DATA START

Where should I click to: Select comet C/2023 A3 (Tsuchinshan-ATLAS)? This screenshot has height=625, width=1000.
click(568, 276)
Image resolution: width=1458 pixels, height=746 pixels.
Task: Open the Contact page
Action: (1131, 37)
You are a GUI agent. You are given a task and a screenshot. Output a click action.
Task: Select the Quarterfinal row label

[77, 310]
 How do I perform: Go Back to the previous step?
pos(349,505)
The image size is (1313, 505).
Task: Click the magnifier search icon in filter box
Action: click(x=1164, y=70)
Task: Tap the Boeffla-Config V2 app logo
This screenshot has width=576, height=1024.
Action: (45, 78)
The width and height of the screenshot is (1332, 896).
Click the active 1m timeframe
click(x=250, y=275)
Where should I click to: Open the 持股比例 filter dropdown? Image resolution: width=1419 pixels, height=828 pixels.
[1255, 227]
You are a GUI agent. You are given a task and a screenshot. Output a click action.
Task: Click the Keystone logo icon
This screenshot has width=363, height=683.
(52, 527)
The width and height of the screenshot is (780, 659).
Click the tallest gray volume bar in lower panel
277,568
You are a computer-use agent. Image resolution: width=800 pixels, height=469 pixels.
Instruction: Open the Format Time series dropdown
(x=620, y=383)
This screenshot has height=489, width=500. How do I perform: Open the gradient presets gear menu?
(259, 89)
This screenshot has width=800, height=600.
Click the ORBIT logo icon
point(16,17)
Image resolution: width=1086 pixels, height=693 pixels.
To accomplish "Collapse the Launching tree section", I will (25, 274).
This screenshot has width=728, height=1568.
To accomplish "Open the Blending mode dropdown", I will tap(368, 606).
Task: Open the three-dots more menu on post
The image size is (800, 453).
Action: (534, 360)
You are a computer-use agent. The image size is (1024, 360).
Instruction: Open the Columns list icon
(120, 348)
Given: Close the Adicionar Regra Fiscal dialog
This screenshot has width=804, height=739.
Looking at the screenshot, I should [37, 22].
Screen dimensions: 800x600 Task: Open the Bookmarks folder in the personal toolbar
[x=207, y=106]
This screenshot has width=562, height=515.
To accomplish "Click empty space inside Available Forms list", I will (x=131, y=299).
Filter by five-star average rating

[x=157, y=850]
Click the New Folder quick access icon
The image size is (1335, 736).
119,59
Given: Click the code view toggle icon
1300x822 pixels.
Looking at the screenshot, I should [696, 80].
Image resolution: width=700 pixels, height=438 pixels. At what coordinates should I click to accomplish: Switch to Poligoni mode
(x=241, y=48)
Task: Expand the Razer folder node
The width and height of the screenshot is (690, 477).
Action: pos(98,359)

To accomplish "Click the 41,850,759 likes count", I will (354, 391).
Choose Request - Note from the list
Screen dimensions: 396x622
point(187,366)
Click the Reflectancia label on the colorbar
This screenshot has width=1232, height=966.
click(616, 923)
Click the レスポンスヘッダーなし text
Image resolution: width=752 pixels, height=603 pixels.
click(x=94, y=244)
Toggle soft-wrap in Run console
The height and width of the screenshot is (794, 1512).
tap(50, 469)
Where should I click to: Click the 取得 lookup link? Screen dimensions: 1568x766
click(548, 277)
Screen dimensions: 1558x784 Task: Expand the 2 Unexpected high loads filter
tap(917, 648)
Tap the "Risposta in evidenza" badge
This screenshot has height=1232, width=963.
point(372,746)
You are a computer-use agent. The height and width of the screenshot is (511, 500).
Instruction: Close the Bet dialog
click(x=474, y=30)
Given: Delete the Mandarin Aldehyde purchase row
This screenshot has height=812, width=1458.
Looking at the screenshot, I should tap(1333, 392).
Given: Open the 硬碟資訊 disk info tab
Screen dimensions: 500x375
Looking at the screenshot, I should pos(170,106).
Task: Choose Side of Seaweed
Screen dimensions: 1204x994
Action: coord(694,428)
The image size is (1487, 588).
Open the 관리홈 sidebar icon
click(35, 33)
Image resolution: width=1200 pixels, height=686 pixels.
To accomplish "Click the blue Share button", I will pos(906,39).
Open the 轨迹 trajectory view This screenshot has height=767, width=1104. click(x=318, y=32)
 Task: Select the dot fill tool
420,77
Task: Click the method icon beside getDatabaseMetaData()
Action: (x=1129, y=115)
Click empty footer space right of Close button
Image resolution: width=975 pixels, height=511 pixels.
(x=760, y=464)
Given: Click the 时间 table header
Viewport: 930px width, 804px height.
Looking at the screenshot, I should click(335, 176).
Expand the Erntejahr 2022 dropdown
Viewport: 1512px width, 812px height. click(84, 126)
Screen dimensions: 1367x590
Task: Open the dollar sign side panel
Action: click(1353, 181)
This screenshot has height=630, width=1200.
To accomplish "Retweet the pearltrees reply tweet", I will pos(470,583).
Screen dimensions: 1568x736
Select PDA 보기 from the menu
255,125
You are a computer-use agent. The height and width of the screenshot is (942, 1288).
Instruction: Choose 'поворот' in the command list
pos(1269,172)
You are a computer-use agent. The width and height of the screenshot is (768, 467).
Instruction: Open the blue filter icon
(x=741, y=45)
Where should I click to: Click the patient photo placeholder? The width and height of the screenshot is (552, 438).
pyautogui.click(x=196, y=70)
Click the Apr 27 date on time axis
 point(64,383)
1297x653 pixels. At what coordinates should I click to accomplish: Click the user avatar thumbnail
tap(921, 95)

DATA END

WHAT THIS TASK INVOLVES: Would you please copy the lines above, from the one holding "Screen dimensions: 1568x736" through the last, and nothing else?

TASK RESULT:
Screen dimensions: 1568x736
Select PDA 보기 from the menu
255,125
You are a computer-use agent. The height and width of the screenshot is (942, 1288).
Instruction: Choose 'поворот' in the command list
pos(1269,172)
You are a computer-use agent. The width and height of the screenshot is (768, 467).
Instruction: Open the blue filter icon
(x=741, y=45)
Where should I click to: Click the patient photo placeholder? The width and height of the screenshot is (552, 438).
pyautogui.click(x=196, y=70)
Click the Apr 27 date on time axis
 point(64,383)
1297x653 pixels. At what coordinates should I click to accomplish: Click the user avatar thumbnail
tap(921, 95)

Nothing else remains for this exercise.